Oberlander sees the same trend in GIS. “GIS has become easier to use, but that means more players,” he says. “Our advantage is combining survey-grade accuracy with GIS accessibility.”
The strategy is not just about selling tools but about building communities of practice. “I’d like to see us creating a sensor community for people with common workflows,” Vancans says. “That’s certainly a feature of what we’ll be doing.”
Culture, Execution, and the Road Ahead
Realizing this vision requires more than products. It requires organizational alignment and cultural change, themes Di Federico emphasizes repeatedly. “Topcon 2.0 is not about what we were,” he reiterates. “It’s about what our customers need us to be today: an enabler of decisions through connected, accurate, and simple solutions.”
For Oberlander, that means execution at every level: expanding distribution, strengthening support infrastructure, investing in education and e-learning, and ensuring that products are intuitive and customer-friendly. “To bring Topcon 2.0 to life, we have to reassemble the team, rethink how we go to market, and make it easy to do business with us,” he says.
The company’s October 7 introduction of new capture reality products—including terrestrial and handheld scanners—will mark a milestone, but all three leaders stress that it is only the beginning. Topcon 2.0 is not a single event or product launch. It is a long-term reorientation of the company’s role in its customers’ workflows.

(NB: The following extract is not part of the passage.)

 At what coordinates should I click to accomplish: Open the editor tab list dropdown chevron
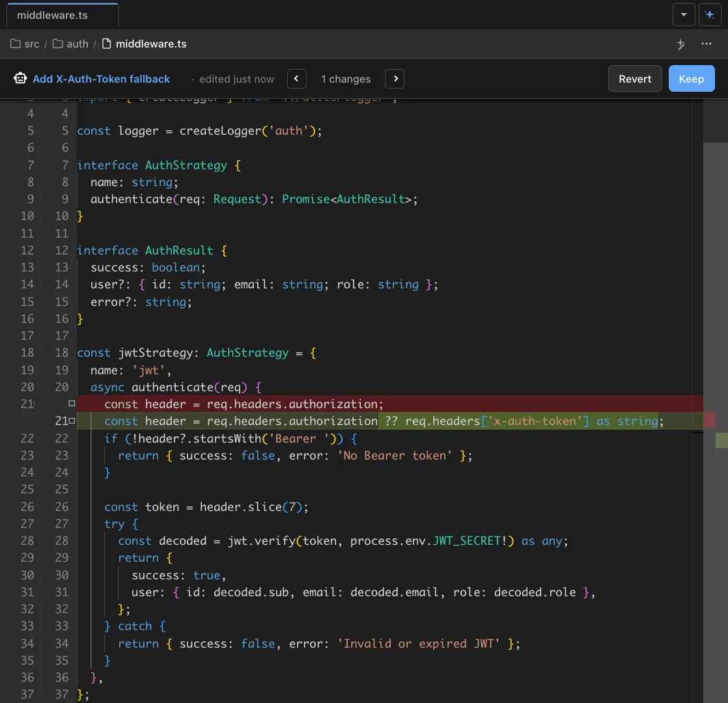tap(684, 14)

For long-time users, the deepened focus on geomatics may feel like a homecoming. For new entrants, it is an invitation to experience customer-first workflows built on decades of expertise. For Topcon itself, it is both continuity and transformation—a strategy that integrates legacy strengths with future-facing innovation.
The voices of Ivan Di Federico, Neil Vancans, and Ron Oberlander converge on a single message: Topcon 2.0 is reenergizing its role in geomatics, shaping a vision of progress built on accuracy, connectivity, and trust—since precision exists.